Design/methodology/approach
A two-step procedure is employed. The first step proposes an improved DNSBM model with flexible settings of stages' input or output efficiency and uses second order cone programming (SOCP) to solve the non-linear problem. In the second step, least absolute shrinkage and selection operator (LASSO) and Tobit models are used to explore the influencing factors of the stage efficiency. Global Dynamic Malmquist Productivity Index (GDMPI) and Dagum Gini coefficient decomposition method are introduced for further discussion of the productivity change and regional differences.
Findings
On average, Chinese provincial green innovation efficiency should be improved by 24.11% to become efficient. The commercialization stage outperforms the stages of basic research and applied research.
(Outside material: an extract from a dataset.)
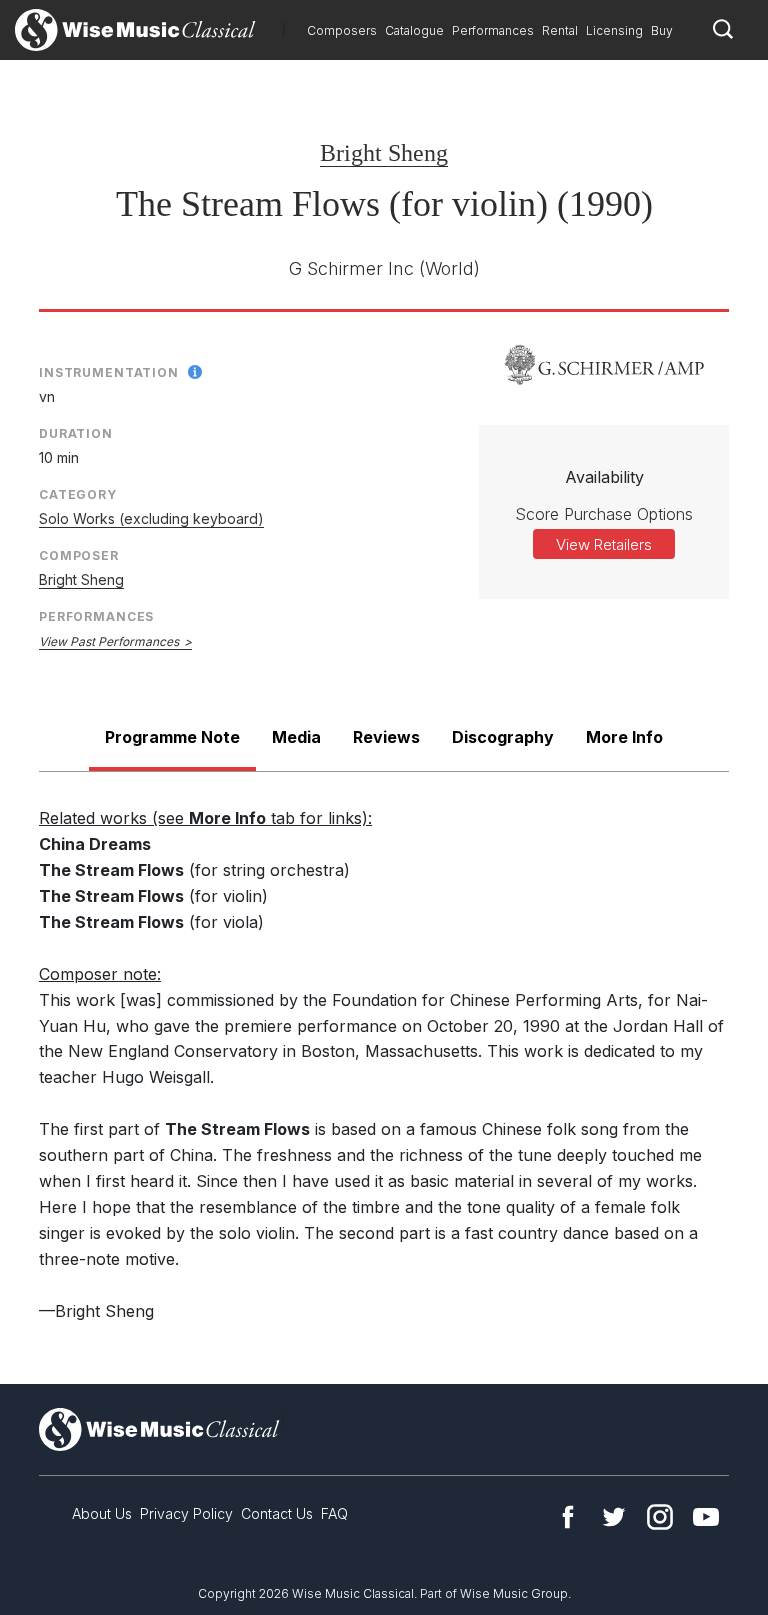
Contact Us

Comparisons between the proposed model and input-oriented, output-oriented and non-oriented DNSBM models show that the proposed model is more advanced because it allows some stages to have output-oriented model characteristics while the other stages have input-oriented model characteristics. The examination of the influencing factors reveals that the three stages of the green innovation system have quite diverse influencing factors. Further discussion reveals that Chinese green innovation productivity has increased by 39.85%, which is driven mainly by technology progress, and the increasing tendency of regional differences between northern and southern China should be paid attention to.
Originality/value
This study proposes an improved dynamic three-stage slacks-based measure (SBM) model that allows calculating output efficiency in some stages and input efficiency in the other stages with the application of SOCP approach. In order to capture productivity change, this study develops a GDMPI based on the DNSBM model. In practice, the efficiency of regional green innovation in China and the factors that influence each stage are examined.